One day at the local market in Aix I saw this stall. Have you ever seen this much asparagus for sale? There’s a whole wall of it here!
I think asparagus is really tasty, but I don’t remember ever tasting it as a child. Do you have any foodstuffs which you didn’t taste until you became an adult but which you discovered you really enjoyed?
I decided to check out wikipedia and see what I could find out about asparagus before I posted this photo. I was interested to read that it has certain medicinal properties – not least that it can bring on an attack of gout, but that it’s been a traditional medicine for the treatment of urinary tract infections and stones.
There was one surprising fact I discovered though – it’s about the way asparagus consumption changes the smell of your urine! Apparently Marcel Proust commented on this claiming that asparagus “…transforms my chamber-pot into a flask of perfume.” It’s something I’ve been very aware of since I first ate asparagus, but the one thing I didn’t know was that only 40% of the population have the genes needed to be able to smell it! This may be something peculiar about the way my mind works but that fact suddenly made me think of the old zen puzzle – does a tree falling in the forest, where nobody is present, make a noise?

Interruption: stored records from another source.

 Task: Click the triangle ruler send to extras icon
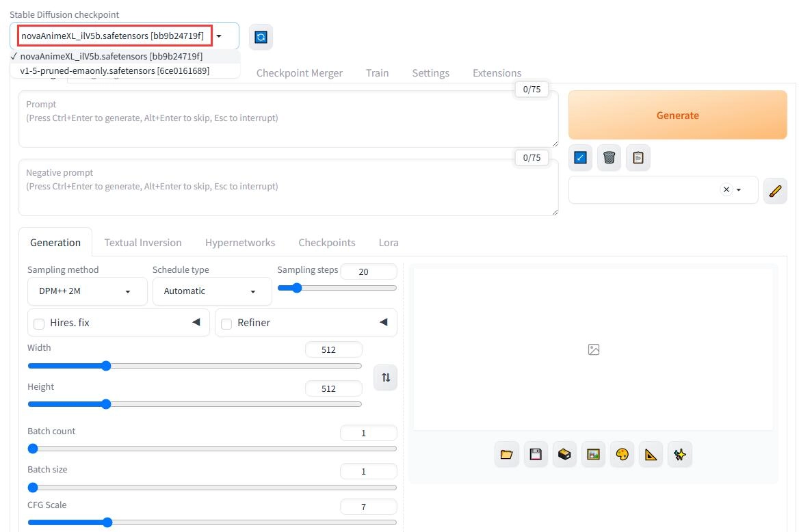[x=651, y=454]
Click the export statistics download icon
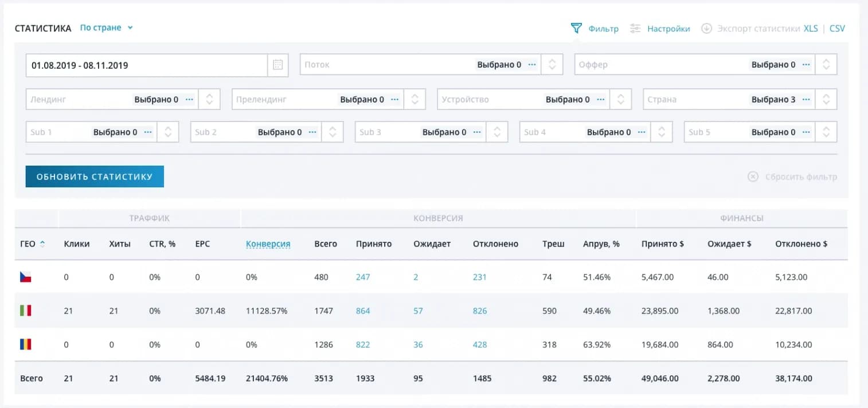 click(x=706, y=28)
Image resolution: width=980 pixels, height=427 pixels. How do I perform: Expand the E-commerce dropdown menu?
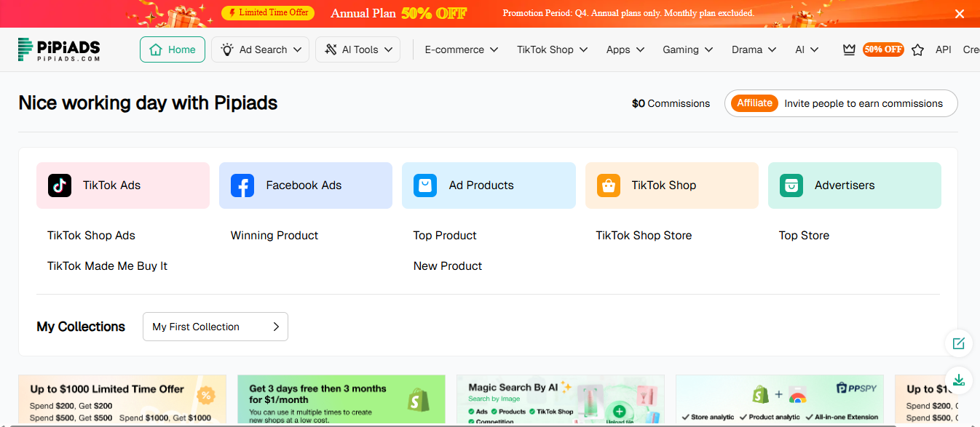460,49
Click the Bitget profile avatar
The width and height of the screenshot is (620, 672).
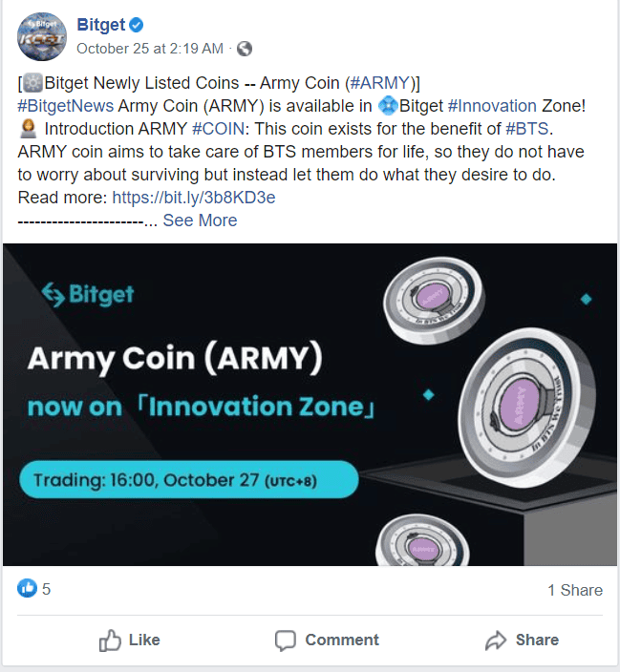42,37
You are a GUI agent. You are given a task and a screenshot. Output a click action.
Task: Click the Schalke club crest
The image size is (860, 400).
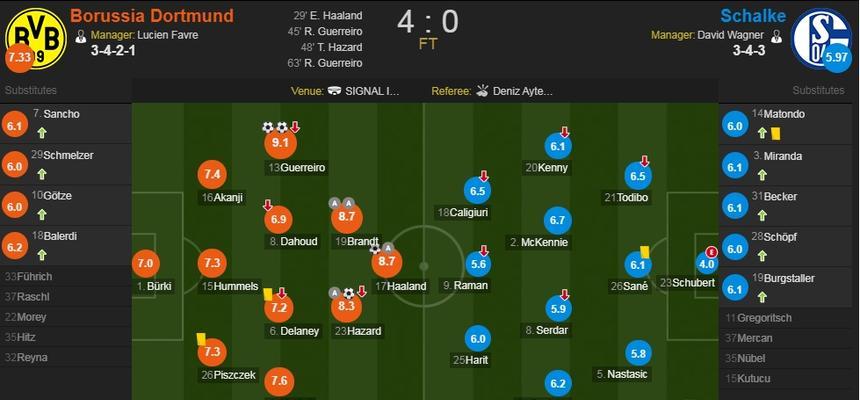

Isn’t it interesting that a smell might only exist if the person doing the smelling has a certain gene? Oh, and what on earth are we doing with a gene for smelling the metabolites of asparagus in the urine?

That’s a LOT of asparagus.
My mother spoiled A LOT of things for me. I grew up what we around here call “white trash.” My family was poor working class, and my mother was a terrible (TERRIBLE) cook, so most of our food came from boxes and cans. The only veggies I had until I moved out were iceburg lettuce and canned vegetables cooked beyond all recognition. It took me a long time to admit that I actually LIKE veggies (and it’s likely that my girls will cook their veggies far longer than I do – I just threaten them with heat; they’re really just hot and raw).
I think that a tree falling in the forest DOES make a sound. It seems a little self-centered of us to think that something is only real if we’re around to witness it, doesn’t it?
Ah, sadly, I think your childhood veggie experience is a common one mrschili!
Yes, you’re right, it does seem a little self-centred to think something only exists if we witness it but the actual experience of a sound, or a smell, or a colour……..to use the technical term – the “qualia” – interestingly only exists for the individual. It’s the uniqueness of YOU that is an essential component in the creation of RED, or ASPARAGUS URINE SMELL, or TREE FALLING SOUND, as a qualia – none of these phenomena fully exist without being experienced! Weird thought, isn’t it?
It’s a thought I can’t quite wrap my brain around, actually. I mean, I get it on an intellectual level – there’s that whole idea that something can’t possibly exist unless there’s someone (or something – I’m sure the tree makes a noise for a hummingbird or a monkey or something) to witness it; how can we prove otherwise. Still, though, I can’t get around the idea that we are so important that nothing actually happens without our being around to witness it.
This sort of thinking makes me feel how I feel when I get caught up in the time-travel stories and all the conundrums they present. If I go into the past to fix a problem – and I succeed – then the Future Me will have no reason to send myself back to the past to correct a problem that never really existed in the first place… drool…..
here’s a wee hankie…..now wipe away that drool! That made me laugh! Thank you. This thing about qualia……….let me push this a little further. It’s not that something doesn’t actually happen without us being around to witness it. Let’s return to the asparagus which sparked off this post in the first place. There are breakdown products from asparagus excreted in the urine. That’s a physical phenomenon. That physical phenomenon only becomes a smell when a person perceives it – has their olfactory sensors stimulated by the molecules in the urine – then that stimulus sets off an electrochemical cascade in the brain and you have the experience of the distinctive smell…….or you don’t! (cos it appears only 40% of the population have a gene which enables them to smell this particular scent) – so the phenomenon of the smell-inducing substances exist without anyone being there to witness it, but the actual phenomenal experience of the smell needs a smeller!! (OK, I know, there is NO such word!)
Does that help? Or will I pop into my time machine and meet you somewhere for a chat? Where do you fancy? The past or the future?